As a corollary we can easily show that $w\mapsto gw$ is a homeomorphism. Note that $w\mapsto g^{-1}w$ is continuous and the composition of both of these maps is the identity map on $\mathbb{S}^3$. Thus, $w\mapsto gw$ is a homeomorphism of $\mathbb{S}^3$. In particular, it is an open map. If $W\subseteq \mathbb{S}^3$ is an open subset then $gW = \{gw:w\in W\}$ will stay an open subset of $\mathbb{S}^3$.

Now it is time to get visual. We will visualize $\mathbb{S}^3$. Of course, we cannot do this because it is a three dimensional sphere embedded in four dimensional space. It is impossible to visualize it, sadly. However, that inconvenience is for mere mortals. We are mathematicias after all, we can visualize anything we imagine. For a point $(x_1,x_2,x_3,x_4)$ let us imagine the vertical axis (or the z-axis if that makes it more comfortable) to represent the axis for the first coordinate $x_1$. Then think of a 2-sphere with the vertical axis (z-axis) being $x_1$. Of course, this 2-sphere is a simplified visualization of the 3-sphere but for our purposes it will help motivate us in what is going on in what follows. Every point on this 3-sphere (which we simply think of as a 2-sphere) represents a matrix in $\text{SU}(2)$. The north pole, that is, $(1,0,0,0)$ is identified with $I$, the identify matrix (under the correspondence we defined earlier) and the south pole, that is, $(-1,0,0,0)$ is identified with $-I$.

If we set $x_1=c$, some constant $-1<.c<.1$, then $x_1^2+x_2^2+x_3^2+x_4^2=1$ will geometrically represent the lattitudes of $\mathbb{S}^3$ that are $c$ from the origin in the vertical direction.

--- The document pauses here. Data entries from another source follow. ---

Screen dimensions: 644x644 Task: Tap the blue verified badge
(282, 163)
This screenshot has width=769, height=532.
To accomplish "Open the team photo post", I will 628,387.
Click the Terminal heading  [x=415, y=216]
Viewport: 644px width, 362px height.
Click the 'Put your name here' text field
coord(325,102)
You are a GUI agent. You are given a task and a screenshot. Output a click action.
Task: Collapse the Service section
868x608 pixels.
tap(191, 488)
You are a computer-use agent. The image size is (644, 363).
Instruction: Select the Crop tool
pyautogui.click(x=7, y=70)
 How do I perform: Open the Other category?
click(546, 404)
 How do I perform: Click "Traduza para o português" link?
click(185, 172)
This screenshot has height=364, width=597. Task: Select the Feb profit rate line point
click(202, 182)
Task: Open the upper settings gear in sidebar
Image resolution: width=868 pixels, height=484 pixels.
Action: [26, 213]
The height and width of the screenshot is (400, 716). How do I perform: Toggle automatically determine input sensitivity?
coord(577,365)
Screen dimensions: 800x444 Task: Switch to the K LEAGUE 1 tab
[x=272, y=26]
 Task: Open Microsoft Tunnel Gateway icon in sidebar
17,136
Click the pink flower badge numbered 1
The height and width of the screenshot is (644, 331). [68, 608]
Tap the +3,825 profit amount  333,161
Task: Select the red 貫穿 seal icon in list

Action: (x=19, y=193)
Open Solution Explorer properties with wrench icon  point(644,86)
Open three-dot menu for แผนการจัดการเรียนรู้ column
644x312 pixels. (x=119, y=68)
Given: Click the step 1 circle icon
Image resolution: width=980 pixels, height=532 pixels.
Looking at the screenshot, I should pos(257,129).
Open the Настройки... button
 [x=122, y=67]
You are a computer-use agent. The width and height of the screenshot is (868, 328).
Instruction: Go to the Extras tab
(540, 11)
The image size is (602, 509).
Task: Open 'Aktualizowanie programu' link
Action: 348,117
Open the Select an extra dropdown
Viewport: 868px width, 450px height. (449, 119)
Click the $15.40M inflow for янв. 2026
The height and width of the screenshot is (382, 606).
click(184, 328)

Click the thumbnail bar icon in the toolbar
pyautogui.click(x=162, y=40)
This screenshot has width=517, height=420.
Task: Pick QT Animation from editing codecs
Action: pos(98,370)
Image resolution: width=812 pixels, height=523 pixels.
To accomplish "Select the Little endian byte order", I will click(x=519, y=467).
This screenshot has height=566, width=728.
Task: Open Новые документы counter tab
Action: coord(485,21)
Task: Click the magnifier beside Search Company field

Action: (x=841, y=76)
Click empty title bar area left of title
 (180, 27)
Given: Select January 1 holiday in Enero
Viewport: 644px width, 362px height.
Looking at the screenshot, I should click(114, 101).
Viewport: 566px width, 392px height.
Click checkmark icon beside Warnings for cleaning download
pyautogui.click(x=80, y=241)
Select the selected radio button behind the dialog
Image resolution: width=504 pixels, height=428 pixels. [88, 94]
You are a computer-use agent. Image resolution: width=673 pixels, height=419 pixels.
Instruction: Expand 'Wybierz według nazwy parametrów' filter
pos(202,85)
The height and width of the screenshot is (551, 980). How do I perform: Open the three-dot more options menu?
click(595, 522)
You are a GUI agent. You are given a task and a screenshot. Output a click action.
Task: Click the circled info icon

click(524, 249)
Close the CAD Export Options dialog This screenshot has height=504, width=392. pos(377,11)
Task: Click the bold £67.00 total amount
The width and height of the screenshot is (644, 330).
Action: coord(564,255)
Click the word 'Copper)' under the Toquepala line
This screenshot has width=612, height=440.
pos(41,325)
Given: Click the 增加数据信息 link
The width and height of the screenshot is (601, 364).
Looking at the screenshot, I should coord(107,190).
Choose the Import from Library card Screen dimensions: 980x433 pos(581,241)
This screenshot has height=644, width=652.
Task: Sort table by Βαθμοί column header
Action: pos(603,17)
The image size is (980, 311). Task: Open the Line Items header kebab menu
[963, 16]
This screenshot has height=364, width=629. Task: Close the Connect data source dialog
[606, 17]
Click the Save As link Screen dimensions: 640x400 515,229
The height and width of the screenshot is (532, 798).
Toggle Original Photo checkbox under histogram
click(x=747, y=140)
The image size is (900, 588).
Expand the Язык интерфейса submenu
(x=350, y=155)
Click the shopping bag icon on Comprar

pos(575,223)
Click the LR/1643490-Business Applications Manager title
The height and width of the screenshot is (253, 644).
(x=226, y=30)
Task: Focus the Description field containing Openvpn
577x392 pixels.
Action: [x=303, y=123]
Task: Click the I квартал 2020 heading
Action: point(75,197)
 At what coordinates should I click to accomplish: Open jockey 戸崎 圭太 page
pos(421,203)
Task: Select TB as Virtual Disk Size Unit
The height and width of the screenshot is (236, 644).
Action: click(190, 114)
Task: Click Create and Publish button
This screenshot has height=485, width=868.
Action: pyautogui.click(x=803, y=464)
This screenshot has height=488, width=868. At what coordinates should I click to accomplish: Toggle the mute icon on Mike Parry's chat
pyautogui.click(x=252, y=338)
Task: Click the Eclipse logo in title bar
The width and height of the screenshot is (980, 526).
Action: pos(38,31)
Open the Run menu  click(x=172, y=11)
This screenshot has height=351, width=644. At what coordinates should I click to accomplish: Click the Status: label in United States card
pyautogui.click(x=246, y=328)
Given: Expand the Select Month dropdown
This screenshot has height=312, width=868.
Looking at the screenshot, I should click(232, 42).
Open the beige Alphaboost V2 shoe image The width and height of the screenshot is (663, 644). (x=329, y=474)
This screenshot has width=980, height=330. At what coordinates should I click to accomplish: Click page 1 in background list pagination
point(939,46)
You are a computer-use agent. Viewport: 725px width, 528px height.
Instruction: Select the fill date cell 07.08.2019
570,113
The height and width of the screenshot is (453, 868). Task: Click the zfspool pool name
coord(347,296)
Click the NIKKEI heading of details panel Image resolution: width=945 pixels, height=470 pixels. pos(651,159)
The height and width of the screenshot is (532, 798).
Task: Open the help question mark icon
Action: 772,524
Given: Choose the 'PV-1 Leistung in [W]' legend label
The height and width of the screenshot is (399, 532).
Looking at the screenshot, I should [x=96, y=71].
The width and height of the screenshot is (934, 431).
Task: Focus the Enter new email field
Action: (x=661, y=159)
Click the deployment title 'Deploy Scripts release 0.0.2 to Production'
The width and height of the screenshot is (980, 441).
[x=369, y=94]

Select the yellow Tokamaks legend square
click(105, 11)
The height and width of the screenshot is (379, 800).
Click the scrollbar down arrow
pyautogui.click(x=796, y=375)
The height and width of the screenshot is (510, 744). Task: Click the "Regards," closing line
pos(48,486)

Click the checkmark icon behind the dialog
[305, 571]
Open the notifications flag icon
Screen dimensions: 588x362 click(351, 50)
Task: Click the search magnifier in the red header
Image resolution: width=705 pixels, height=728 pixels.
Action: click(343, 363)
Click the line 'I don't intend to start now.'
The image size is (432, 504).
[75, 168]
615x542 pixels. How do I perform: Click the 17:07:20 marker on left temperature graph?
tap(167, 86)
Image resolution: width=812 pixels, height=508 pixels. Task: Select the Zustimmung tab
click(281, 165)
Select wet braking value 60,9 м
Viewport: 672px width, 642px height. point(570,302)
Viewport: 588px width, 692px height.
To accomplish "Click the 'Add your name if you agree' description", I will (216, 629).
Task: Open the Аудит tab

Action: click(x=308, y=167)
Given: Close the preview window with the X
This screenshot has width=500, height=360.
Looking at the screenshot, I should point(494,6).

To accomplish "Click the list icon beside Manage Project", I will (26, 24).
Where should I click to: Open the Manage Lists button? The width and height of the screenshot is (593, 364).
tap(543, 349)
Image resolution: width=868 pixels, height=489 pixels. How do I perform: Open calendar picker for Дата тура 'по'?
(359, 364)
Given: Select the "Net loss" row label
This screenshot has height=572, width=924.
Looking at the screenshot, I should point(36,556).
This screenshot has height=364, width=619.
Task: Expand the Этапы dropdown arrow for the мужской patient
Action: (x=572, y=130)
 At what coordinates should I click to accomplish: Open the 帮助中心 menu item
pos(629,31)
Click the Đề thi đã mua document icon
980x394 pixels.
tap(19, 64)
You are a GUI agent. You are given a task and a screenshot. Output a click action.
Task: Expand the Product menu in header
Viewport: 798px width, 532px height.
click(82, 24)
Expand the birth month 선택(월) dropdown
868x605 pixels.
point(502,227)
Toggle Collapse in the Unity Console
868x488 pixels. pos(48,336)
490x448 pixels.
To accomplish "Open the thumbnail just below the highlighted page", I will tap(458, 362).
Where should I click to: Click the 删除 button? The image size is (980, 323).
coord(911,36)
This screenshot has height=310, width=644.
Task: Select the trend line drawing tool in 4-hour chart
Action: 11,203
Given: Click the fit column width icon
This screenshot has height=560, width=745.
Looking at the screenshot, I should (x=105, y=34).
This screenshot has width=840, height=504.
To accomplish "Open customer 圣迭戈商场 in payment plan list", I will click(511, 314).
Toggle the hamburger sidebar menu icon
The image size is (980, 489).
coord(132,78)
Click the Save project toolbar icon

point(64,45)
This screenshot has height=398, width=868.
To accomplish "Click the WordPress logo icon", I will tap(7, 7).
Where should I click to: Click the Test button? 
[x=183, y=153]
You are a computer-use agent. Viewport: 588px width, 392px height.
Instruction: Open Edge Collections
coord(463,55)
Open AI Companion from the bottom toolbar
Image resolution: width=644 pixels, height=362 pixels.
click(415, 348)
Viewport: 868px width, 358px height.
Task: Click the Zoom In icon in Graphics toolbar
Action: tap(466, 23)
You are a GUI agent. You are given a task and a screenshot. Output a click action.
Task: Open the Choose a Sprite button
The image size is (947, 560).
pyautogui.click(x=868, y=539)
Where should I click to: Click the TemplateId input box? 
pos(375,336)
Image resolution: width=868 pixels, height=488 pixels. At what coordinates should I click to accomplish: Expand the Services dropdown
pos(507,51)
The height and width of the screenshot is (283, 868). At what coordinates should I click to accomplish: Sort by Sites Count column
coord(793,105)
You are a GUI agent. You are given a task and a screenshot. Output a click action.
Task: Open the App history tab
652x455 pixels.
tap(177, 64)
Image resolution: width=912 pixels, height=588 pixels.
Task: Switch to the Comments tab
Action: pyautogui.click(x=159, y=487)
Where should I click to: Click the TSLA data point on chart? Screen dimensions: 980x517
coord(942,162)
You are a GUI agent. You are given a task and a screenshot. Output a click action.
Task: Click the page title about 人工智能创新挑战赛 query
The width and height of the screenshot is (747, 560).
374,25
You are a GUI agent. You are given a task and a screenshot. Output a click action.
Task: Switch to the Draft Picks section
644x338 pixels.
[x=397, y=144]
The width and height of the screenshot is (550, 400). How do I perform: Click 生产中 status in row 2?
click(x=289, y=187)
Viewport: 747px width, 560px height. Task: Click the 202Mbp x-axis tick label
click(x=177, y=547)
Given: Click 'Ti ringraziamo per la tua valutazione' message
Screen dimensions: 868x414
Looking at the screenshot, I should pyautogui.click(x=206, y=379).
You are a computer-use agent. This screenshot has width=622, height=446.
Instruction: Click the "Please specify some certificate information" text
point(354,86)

As we vary $c$ we will get different latitudes. At the extreme cases $c=\pm 1$ then the latitudes are not really latitudes, they are the north and south poles.

Let $M=\begin{bmatrix} c+x_4i & -x_2-x_3i \\ x_2-x_3i &c-x_4i \end{bmatrix}$ be a point (actually the point which identifies to the matrix in $\text{SU}(2)$) to a point on the lattitude. The charachteristic polynomial of this matrix is $\lambda^2 - 2c\lambda + 1$. If $\lambda_1,\lambda_2$ (counting multiplicities) are the roots of this polynomial then $\text{tr}(M) = \lambda_1+\lambda_2$. But the sum of the roots of a polynomial, from high-school algebra, is just the coefficient $2c$. Thus, all matrices on the lattitude $x_1=c$ have trace equal to $2c$. Since the trace of a matrix is preserved under conjugation it follows that all conjugate matrices have the same trace, that is, they lie on the same lattitude.

Now we prove the converse. That is if $A,B$ are two matrices in $\text{SU}(2)$ having the same lattitude on $\mathbb{S}^3$ i.e. $\text{tr}(A)=\text{tr}(B)$ then they are conjugate. Let the common trace have value $2c$ where $c$ is the lattitude length from the origin. Since the charachteristic polynomial (it is the same for conjugate matrices) is $\lambda^2 - 2c\lambda + 1$. Notice that this is a quadradic polynomial with real coefficients. Therefore, it has two roots (counting multiplicity) that are complex conjugates. Thus, we can call these roots $\lambda, \overline{\lambda}$. To prove that $A,B$ are conjugate to one another in $\text{SU}(2)$ it sufficies to prove $A$ and $B$ are both conjugate to the same matrix in $\text{SU}(2)$ since conjugacy is a transitive property. We will prove that both $A,B$ are conjugate to $\begin{bmatrix}\lambda & 0 \\ 0&\overline{\lambda} \end{bmatrix}$. Since $A$ is a special unitary operator it can be orthogonally diagnolized by the spectral theorem. Thus, there is a matrix $M\in \text{SU}(2)$ such that $MAM^*$ is diagnol, where $M^*$ denotes the Hermitian transpose. The diagnol entries of this matrix are the eigenvalues $\lambda,\overline{\lambda}$. Thus, $MAM^*$ is either the matrix $\begin{bmatrix} \lambda & 0 \\ 0& \overline{\lambda} \end{bmatrix}$ or $\begin{bmatrix} \overline{\lambda} & 0 \\ 0 & \lambda \end{bmatrix}$. In the first case we proved that $A$ is conjugate the the desired matrix. In the second case we can conjugate this matrix with the matrix $R=\begin{bmatrix} 0 & 1 \\ -1 & 0 \end{bmatrix}$ which will bring $(RM)A(RM)^*$ to the desired matrix form. Repeating the same argument for $B$ we can show that it can also be brought to the form $\begin{bmatrix} \lambda & 0 \\ 0 & \overline{\lambda}\end{bmatrix}$ by a conjugation in a matrix of $\text{SU}(2)$. Thus, we prove that two matrices are conjugate to one another if and only if they have the same trace (which geometrically means they lie on the same lattitude and all matrices on the lattitude are conjugate to one another).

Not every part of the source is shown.